Small print matters (although these days it is becoming bigger and more obvious) in any Contract that you will be called upon to sign to make your event happen. In recent years the small print for some industries has been re-vamped with a view of making Contracts simpler but I am yet to meet anyone who loves their Contracts. But Contracts are essential for protection of the parties involved.
As well as event planners there are a whole range of other parties that are involved in the delivery of an event. An event organiser will deal with direct contracts between the organiser and the supplier. But there will also be contacts that go further down the chain. e.g. from a venue to security personnel. The list of who is supplying what service and to whom can be a very long one. The key point is to be aware of the implications of the Contracts that you have in place.
Try buying a car from a showroom without signing the necessary paperwork, try getting a bank loan, setting up a Direct Debit, filling in a Tax Return or obtaining a passport, all of these have contracts or agreements that need signing before anything happens. In the events space it is just the same. Contracts or Agreements need to be in play otherwise if things go wrong an organiser would find it hard to say for sure what was agreed between them and the supplier.
Check your Contracts
Contracts or Agreements need to be checked. Often they can be incorrect. it could be something as simple as a typo but it will need to be corrected. In my experience rarely is a Contract correct the first time. It nearly always needs to be returned for amendments.
Once all the spelling and information is correct you can move on to the next level of checking. This is where you will need to make sure you are clear in understanding of your contract. What does your event contract mean? What doesn’t it mean. if you need clarification now is the time to seek advice.
Once you sign a contract you will be obliged to carry out certain duties. It is advised that you understand what they are to enable you to carry them out in accordance with the timescale of the contract.Taking the example of an insurance company; on many insurance proposal forms or Statement of Facts there may be a question about a contract being in place between the client and the venue. If the answer comes back as No Contract in force, then the insurance is unlikely to be offered. However, if you have an insurance policy in place there will be Conditions on there that will need to be adhered to.

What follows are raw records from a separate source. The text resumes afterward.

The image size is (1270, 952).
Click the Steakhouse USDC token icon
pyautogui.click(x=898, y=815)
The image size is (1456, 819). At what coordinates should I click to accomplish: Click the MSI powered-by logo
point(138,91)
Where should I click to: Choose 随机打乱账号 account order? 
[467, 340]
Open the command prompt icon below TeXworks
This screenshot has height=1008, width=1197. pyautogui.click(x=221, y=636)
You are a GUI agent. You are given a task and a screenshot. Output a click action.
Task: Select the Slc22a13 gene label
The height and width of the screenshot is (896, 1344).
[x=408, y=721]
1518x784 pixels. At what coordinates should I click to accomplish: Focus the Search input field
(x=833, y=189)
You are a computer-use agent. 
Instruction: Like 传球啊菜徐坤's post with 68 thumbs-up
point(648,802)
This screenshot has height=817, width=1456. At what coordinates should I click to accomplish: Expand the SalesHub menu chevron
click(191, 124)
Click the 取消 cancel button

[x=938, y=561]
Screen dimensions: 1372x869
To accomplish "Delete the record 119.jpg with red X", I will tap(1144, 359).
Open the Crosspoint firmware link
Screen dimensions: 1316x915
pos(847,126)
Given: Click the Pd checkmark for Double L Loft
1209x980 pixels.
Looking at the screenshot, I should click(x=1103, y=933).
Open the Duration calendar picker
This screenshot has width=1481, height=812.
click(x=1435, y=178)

Insurance companies will want to know that a contract is in place with the supplier. Venues, caterers, speakers, are just a few examples of where you need to have contracts in place. Evidence of a Contract will protect you better than an exchange of e mails. But for the legal implications of e mails vs contracts you would need to consult a lawyer or contract negotiator as they would be able to explain this in much more depth.
Our advice is simple, check the detail or have someone do it for you and understand what your event contract(s) mean and require.